This letter confirms our conversation today stating that the Company (“Employer”) has decided not to continue your employment (“Employee”), and, accordingly, your employment will end effective today.
The Company is granting you ___ additional weeks pay for your service and your return of all company property including keys, cars, equipment, and any other company owned items under your possession, custody, or control.
If you have any questions with respect to this Agreement, do not acknowledge this document until these questions have been cleared up to your satisfaction. If you do not sign this Agreement today, the Company withdraws its offer for one week of additional pay in consideration of your signing this Agreement and your termination stands, as well as your obligation to return all Company property as mentioned in paragraph 2 above.
Yours very truly,
Authorized Name of Employer
Acknowledgment by Employee
Termination, Regular Employee
This review list is provided to inform you about this document in question and assist you in its preparation. This termination letter should be presented to Employee after the Final Release form is signed and one copy given to the Accounting office. The Final Release is the more important of the two documents and should be handled first.
This second document relates to the terms of separation, including but not limited to keys, corporate property, and the like. It is our business experience that you should stand firm on the grounds that no signature means no severance. This is your best chance to get the documents in place prior to a lawyer or government official being brought in. After gaining these signatures, no company of mine, at least to my knowledge, was ever sued, much less had to pay any additional monies in any settlement.
Severance amount should be fixed prior to the meeting. Do not waver on the subject or you will wind up unraveling the entire agreement. Regular employee terminations are much trickier because the Employee generally feels let down and the Employer is generally angry about poor performance. In other words, the conversation is ripe for conflict and, as a rule, the Employee does not suspect the anger on the part of the Employer since most terminations relate to an Employee who “could” do the work, but wouldn’t, despite conversations in that regard, and tried to “get away with it” and keep employed.
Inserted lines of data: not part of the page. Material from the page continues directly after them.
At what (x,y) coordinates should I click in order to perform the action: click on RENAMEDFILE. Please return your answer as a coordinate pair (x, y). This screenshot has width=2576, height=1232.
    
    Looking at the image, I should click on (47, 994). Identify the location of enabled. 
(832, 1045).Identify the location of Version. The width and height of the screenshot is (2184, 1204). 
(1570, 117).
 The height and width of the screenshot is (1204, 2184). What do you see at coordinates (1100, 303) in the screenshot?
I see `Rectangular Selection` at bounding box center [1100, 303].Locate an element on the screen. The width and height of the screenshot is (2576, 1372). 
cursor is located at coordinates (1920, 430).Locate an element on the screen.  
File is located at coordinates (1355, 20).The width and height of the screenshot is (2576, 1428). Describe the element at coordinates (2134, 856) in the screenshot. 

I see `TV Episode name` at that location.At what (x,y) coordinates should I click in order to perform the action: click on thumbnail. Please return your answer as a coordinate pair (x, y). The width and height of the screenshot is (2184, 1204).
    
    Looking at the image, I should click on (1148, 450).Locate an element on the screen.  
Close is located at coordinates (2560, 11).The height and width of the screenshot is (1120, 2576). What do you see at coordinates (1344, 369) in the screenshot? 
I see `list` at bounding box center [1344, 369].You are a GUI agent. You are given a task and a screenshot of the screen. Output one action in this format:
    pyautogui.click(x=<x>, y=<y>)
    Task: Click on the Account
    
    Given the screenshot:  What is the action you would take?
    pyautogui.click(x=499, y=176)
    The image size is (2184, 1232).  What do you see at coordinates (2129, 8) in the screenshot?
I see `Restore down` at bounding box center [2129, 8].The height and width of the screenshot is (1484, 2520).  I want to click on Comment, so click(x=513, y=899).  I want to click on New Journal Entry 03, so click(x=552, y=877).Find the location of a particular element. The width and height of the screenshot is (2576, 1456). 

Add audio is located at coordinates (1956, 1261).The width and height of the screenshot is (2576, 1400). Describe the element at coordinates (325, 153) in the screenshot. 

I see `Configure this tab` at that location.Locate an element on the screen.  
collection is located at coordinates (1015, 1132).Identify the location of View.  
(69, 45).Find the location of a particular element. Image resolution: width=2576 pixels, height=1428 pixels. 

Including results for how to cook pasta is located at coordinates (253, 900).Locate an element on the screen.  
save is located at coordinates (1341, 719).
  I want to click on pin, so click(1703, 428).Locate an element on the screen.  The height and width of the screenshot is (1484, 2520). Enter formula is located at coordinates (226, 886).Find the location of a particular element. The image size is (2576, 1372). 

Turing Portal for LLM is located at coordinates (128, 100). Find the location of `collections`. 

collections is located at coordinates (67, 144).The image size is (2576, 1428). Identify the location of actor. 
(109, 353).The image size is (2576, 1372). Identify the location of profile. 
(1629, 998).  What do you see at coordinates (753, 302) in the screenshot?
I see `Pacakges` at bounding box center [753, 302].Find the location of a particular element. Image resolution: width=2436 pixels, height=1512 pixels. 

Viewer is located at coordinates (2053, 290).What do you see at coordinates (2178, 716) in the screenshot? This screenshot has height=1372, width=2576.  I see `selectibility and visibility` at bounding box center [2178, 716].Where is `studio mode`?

Be sure to get all keys to the property and limit the terminated employee’s access to their office. Suggest they are better off leaving for personal reasons. You can box up their goods at a later time. If you anticipate any problems, get someone to box up the goods while having this meeting.
Remember it is your right to conduct them off the premises for any reason of your choosing as long as you do not disclose it. Do not discuss the whys and wherefores of termination. You can terminate people at will, as a rule. However, you may not terminate them for a host of specific reasons, and that list expands on an ongoing basis. The less said, the better.
If the terminated employee wants your input about their performance, reference or the like, tell them to take care of today and call you tomorrow about it when they have a chance to reflect upon what they want. This both gets them off the premises and keeps you out of trouble. It also makes for a much more measured employee response so you can assist them, to the extent you are able, to help them get another job promptly. This is especially true for a longer-term employee.
5. For newer employers, let me add that I have never terminated an employee with any medium or long term regrets afterwards. Most successfully find new employment and many actually learn from their termination. This is good for them, of course. But, it is of little consolation to the Employer who has invested in the Employee without a reasonable return.